The Align System

Introduction

Align is a C++ package for aligning, at the sentence level, a pair of text files which are translations of one another. The problem Align was designed to solve is this: you have a pair of text files which are translations of one another. Each file may contain "spurious" (extra) sentences, not appearing in the other file. The translations may also be impressionistic. Relying on dynamic programming and a user-provided routine for calculating the probability of a word-to-word translation between the two languages, Align will (ideally, anyway) weave an optimal sentence-to-sentence alignment between the two files.
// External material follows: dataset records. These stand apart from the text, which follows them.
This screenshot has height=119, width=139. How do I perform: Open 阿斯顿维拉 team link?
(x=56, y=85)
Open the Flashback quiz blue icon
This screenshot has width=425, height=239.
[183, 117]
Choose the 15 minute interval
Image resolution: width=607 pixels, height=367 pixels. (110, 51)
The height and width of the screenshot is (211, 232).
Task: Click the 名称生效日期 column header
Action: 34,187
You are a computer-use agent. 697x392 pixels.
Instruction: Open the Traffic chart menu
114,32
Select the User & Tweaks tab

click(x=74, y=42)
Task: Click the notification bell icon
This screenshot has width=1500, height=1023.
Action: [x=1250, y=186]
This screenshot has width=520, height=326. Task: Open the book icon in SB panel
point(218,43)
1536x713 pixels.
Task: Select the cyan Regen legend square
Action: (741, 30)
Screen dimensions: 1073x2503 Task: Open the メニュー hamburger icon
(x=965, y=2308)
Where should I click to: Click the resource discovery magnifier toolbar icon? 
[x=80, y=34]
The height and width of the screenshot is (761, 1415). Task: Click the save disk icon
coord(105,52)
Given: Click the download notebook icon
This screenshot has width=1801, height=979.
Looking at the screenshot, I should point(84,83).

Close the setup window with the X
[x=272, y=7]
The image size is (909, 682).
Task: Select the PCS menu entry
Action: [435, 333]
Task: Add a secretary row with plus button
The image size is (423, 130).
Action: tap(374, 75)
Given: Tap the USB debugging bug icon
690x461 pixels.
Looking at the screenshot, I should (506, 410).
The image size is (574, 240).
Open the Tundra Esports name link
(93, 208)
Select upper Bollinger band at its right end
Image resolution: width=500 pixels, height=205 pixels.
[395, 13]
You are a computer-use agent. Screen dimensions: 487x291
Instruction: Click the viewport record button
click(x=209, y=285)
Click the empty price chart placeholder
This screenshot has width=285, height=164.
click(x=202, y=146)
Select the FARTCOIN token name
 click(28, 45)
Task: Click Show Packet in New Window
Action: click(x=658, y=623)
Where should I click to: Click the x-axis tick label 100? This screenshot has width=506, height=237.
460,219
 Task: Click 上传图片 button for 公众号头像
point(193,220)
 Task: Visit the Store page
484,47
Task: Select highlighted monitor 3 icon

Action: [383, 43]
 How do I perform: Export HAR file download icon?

Align takes as input a pair of ascii files to be aligned. Each file contain one "sentence" per line, the words of which are space-delimited. That is, newlines delimit sentences, and spaces delimit words. I put the word "sentence" in quotes because Align doesn't actually care what syntactic units appear on each line; however, the output of Align will be an alignment between lines of the input files. (If you so desire, you may put paragraphs or just phrases on each line, to align at a coarser or finer level of granularity.)

Code-related notes

There should be nothing you, the user of this code, needs to modify in any part of the code except User.[CH], where you *will* be required to fill in some empty functions. The most important component there is a scoring routine which gives the probability that a "French" word is the proper translation of an "English" word. The alignment program relies on this scoring function to guide its alignment: a pair of sentences containing words that are likely translations of one another are probably themselves translations.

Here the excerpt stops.